Therapeutic strategies involving astrocytes
The actively ongoing dissection of molecular mechanisms of reactive astrogliosis is beginning to identify molecules whose functions might be enhanced or blocked in specific disease contexts as potential therapeutic strategies [
66,
226]. For example, augmenting the function of the astrocyte glutamate transporter EAAT2 with parawexin 1, a molecule isolated from spider venom, protects retinal neurons from ischemic degeneration by enhancing glutamate uptake and reducing excitotoxicity [
70]. Certain β-lactam antibiotics, identified by a high-throughput screen of small molecules, can stimulate the expression of astrocyte glutamate transporters sufficiently to reduce excitotoxicity and neuroprotection in models of stroke and ALS [
199].
Transplantation strategies involving astrocytes are also under investigation.

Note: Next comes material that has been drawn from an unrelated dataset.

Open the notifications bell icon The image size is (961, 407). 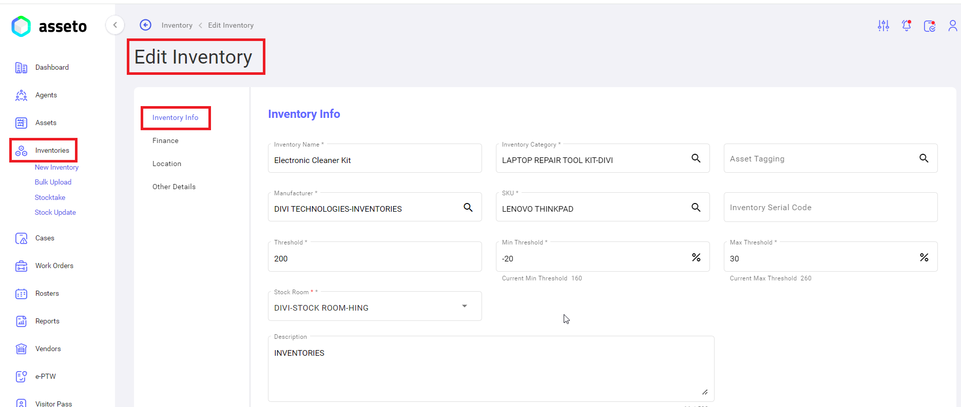click(907, 26)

For example, grafts of stem or progenitor cells that mature into healthy astrocytes cells are reported to improve outcome in a mouse model of ALS in which host astrocytes are abnormal and express a mutant SOD [
120]. A different strategy employs grafts of astrocytes that are genetically modified to produce specific molecules, such as growth factors, as therapeutic pumps to deliver those molecules in specific locations [
18,
233]. In due course, grafted astrocytes may be tested in clinical contexts and become subject to neuropathological evaluations.